Text for analysis

Content starts

This study collected the data of 982 patients who had undergone radical resection of CRC in Ningxia Medical University General Hospital from September 1, 2020, to March 31, 2022. Patients with severe liver and kidney diseases, malignant tumors, or hematologic diseases and patients who had been diagnosed with VTE on admission were excluded (n = 101). Finally, the data of 881 patients were analyzed retrospectively, including 529 males and 352 females. VTE occurred in 93 patients (male = 49, female = 44), and 788 were without VTE, accounting for 10.6% VTE incidence in the total cohort. Patients were randomly assigned in a 7:3 ratio to the training group (n = 617), which assigned to the training group to establish the predictive model and validation group (n = 264), which assigned to the validation group to evaluate the model's performance (Figure 1). The demographic and clinical characteristics of patients in the training and validation groups are shown in Table 1. Statistically significant differences were found in operative time and postoperative chemotherapy between the 2 cohorts, but otherwise the 2 cohorts were generally similar, and data were comparable.

Figure 1.

Content ends

Raw data

Content starts

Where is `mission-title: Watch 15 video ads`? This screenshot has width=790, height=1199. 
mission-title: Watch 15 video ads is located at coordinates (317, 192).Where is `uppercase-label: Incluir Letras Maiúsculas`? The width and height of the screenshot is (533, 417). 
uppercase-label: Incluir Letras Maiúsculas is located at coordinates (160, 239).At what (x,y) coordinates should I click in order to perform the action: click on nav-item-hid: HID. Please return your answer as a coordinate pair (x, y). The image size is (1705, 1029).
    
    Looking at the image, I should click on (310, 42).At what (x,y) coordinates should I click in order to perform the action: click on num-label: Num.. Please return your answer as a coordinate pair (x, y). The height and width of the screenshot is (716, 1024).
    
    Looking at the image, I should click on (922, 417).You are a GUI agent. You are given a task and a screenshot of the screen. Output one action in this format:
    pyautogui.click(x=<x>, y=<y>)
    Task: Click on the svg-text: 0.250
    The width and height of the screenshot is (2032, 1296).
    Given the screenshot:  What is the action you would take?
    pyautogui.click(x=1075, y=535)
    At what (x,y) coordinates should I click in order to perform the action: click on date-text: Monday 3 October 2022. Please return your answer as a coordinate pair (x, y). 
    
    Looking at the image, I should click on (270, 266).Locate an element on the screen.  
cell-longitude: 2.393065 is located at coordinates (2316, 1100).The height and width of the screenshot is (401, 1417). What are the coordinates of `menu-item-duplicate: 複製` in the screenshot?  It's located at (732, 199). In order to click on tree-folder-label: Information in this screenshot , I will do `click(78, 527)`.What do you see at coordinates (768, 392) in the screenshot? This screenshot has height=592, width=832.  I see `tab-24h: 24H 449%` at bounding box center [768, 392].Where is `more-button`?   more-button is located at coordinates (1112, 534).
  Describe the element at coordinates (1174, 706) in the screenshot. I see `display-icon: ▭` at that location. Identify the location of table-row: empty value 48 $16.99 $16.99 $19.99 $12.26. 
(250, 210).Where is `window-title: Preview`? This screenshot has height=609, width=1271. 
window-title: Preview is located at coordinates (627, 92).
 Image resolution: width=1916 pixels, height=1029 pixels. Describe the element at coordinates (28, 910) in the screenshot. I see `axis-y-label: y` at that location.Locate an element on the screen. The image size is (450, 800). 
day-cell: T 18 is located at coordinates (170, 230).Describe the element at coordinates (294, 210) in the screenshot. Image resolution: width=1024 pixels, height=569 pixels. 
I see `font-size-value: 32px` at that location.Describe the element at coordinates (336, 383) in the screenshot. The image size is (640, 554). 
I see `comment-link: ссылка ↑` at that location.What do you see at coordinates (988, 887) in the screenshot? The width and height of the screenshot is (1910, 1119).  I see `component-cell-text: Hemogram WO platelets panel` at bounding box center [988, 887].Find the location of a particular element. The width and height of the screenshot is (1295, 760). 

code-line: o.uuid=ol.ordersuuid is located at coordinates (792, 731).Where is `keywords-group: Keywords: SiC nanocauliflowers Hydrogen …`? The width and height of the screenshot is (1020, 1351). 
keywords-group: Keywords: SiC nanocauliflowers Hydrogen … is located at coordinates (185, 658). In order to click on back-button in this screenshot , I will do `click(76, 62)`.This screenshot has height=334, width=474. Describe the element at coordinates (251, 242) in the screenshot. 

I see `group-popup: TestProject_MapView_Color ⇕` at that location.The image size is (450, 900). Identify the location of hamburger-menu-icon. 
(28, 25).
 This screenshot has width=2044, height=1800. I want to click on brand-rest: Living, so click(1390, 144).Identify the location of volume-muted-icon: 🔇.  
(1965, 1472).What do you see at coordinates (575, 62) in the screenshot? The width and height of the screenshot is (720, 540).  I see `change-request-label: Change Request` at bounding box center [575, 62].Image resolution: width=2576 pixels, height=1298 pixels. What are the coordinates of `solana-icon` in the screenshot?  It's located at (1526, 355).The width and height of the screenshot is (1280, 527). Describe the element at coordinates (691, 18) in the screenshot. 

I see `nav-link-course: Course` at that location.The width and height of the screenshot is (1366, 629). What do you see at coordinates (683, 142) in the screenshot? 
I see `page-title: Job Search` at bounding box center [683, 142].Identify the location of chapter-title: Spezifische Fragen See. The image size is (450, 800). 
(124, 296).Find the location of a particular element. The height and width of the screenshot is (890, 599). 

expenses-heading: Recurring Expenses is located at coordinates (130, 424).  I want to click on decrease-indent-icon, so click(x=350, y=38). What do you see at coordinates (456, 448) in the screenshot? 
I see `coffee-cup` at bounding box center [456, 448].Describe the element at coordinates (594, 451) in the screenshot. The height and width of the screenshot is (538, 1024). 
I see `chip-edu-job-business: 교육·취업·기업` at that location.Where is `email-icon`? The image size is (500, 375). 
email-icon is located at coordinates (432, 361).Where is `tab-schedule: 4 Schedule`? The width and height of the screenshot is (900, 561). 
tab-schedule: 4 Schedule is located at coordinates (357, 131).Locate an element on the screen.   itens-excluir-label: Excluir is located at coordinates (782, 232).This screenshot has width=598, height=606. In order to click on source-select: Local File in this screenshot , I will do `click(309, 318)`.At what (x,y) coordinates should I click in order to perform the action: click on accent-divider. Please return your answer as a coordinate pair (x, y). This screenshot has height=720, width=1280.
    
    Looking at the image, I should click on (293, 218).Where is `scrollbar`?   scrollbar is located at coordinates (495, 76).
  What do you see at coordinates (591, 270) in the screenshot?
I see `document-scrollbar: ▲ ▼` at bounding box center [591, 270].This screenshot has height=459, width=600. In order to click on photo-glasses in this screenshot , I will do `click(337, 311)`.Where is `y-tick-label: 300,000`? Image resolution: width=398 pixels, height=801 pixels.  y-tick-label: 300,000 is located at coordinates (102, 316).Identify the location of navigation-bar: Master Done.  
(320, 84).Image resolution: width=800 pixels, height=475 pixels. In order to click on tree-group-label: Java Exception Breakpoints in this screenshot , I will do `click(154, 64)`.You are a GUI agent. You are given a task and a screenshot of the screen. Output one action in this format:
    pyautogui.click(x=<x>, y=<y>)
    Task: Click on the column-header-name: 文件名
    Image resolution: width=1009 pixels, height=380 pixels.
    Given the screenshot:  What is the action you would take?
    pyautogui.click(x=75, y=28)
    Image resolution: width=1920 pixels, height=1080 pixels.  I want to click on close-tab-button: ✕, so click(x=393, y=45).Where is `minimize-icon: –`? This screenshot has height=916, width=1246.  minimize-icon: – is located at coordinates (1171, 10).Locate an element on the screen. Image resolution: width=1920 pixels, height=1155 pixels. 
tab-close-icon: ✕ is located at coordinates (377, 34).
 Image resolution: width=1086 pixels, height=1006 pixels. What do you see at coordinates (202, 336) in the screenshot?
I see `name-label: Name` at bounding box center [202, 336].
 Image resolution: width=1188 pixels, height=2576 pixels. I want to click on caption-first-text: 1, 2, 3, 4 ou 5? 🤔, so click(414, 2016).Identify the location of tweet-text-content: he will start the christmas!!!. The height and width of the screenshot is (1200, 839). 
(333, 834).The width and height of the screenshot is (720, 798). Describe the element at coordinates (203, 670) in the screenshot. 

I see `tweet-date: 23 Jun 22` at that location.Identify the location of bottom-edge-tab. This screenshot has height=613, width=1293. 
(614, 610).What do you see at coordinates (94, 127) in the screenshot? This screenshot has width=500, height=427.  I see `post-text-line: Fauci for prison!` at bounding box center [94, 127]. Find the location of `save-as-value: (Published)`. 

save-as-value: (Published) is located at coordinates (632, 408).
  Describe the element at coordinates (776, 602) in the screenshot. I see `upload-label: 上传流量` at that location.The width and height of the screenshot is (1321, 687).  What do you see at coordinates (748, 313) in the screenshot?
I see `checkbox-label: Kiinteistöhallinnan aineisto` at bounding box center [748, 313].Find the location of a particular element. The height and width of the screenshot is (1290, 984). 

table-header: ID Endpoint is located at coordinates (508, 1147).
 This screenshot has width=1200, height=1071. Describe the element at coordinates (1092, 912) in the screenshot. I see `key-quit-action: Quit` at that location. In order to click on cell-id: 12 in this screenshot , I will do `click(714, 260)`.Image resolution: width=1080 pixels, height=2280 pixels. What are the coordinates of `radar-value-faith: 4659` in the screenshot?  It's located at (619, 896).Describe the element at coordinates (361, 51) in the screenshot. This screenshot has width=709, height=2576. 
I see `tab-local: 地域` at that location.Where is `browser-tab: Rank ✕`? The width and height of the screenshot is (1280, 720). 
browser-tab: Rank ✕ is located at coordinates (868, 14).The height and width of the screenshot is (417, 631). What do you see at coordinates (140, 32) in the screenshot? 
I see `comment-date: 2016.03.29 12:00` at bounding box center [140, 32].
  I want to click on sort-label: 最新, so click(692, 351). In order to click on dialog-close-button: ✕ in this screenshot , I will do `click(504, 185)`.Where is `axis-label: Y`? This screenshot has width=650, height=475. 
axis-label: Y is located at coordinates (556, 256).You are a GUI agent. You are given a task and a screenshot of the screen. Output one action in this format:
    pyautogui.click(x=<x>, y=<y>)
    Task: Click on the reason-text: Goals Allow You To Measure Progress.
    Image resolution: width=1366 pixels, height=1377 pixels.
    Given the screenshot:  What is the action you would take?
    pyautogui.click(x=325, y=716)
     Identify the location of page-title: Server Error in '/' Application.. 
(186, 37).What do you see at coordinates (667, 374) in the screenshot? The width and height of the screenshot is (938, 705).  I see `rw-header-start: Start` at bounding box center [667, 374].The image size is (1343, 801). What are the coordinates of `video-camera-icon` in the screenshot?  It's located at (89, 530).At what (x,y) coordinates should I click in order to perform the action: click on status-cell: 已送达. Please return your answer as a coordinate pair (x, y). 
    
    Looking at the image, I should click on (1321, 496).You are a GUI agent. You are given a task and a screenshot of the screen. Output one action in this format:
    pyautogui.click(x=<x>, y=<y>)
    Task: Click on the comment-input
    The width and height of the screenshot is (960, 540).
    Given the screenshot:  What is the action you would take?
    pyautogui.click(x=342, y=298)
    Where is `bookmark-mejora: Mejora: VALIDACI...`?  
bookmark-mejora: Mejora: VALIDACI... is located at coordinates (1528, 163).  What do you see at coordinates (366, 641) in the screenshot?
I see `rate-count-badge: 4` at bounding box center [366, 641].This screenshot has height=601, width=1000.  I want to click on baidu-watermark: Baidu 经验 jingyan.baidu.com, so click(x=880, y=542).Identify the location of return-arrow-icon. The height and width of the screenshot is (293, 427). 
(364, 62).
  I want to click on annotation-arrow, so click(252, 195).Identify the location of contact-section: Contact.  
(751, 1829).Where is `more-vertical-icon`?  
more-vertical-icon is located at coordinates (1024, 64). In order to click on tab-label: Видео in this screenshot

Content ends

Required tasks
1) In the study passage on colorectal cancer surgery, list every value written in the form "n = ..." and the group each one describes.
2) Carry on the study passage on colorectal cancer surgery from its end.
The lines are separate material, unrelated to the study passage on colorectal cancer surgery.

Solved problems
1)
Excluded patients: n = 101
Training group: n = 617
Validation group: n = 264

2)
Flow diagram of study design. BMI, body mass index.

Table 1.

Baseline Patient Characteristic.

Characteristic	Development group (n = 617)	Validation group (n = 264)	P
Demographic and patient-related characteristics
Age			0.125
<60	253 (41.0%)	90 (34.0%)
≥60	364 (59.0%)	174 (66.0%)
Sex			0.203
Male	362 (58.7%)	167 (63.3%)
Female	255 (41.3%)	97 (36.7%)
BMI (kg/m²)			0.434
<25	423 (68.6%)	188 (71.2%)
≥25	194 (31.4%)	76 (28.8%)
Comorbidity
Hypertension	210 (34.0%)	85 (32.2%)	0.596
Diabetes	92 (14.9%)	49 (18.6%)	0.176
Coronary heart disease	67 (10.9%)	32 (12.1%)	0.574
COPD	10 (1.6%)	3 (1.1%)	0.585
Cerebral infarction	54 (8.8%)	24 (9.1%)	0.871
Atrial fibrillation	16 (2.6%)	3 (1.1%)	0.572
Prior DVT/PE	1 (0.2%)	1 (0.4%)	0.536
Varicose veins	39 (6.3%)	20 (7.6%)	0.495
Smoking history	143 (23.2%)	71 (26.9%)	0.239
Surgery in recent 3 months	23 (3.7%)	5 (1.9%)	0.155
Blood transfusion in recent 3 months	5 (0.8%)	1 (0.4%)	0.476
Hydrops	135 (21.9%)	55 (20.8%)	0.729
Postoperative laboratory parameters
D-dimer (µg/mL)			0.509
<3.50	423 (68.6%)	175 (66.3%)
≥3.50	194 (31.4%)	89 (33.7%)
Fibrinogen (g/L)			0.953
<5.0	382 (61.9%)	164 (62.1%)
≥5.0	235 (38.1%)	100 (37.9%)
Platelet count (×10 ⁹/L)			0.205
<350	502 (81.4%)	205 (77.7%)
≥350	115 (18.6%)	59 (22.3%)
Hemoglobin (g/L)			0.733
<10.0	210 (34.0%)	93 (35.2%)
≥10.0	407 (66.0%)	171 (64.8%)
Leukocyte (×10 ⁹/L)			0.080
<11.0	299 (48.5%)	111 (42.0%)
≥11.0	318 (51.5%)	153 (58.0%)
Cancer-related characteristics
Stage of cancer			0.520
Ⅰ or Ⅱ	383 (62.1%)	169 (64.0%)
Ⅲ	168 (27.2%)	71 (26.9%)
Ⅳ	66 (10.7%)	24 (9.1%)
Metastasis	66 (10.7%)	24 (9.1%)	0.471
Lymph node metastases	229 (37.1%)	84 (31.8%)	0.132
Operative-related characteristics
ASA class			0.062
Ⅱ	348 (56.4%)	131 (49.6%)
Ⅲ	264 (42.8%)	130 (49.2%)
Ⅳ	5 (0.8%)	3 (1.1%)
Operative time (h)			0.011
<4	335 (54.3%)	118 (44.7%)
≥4	282 (45.7%)	146 (55.3%)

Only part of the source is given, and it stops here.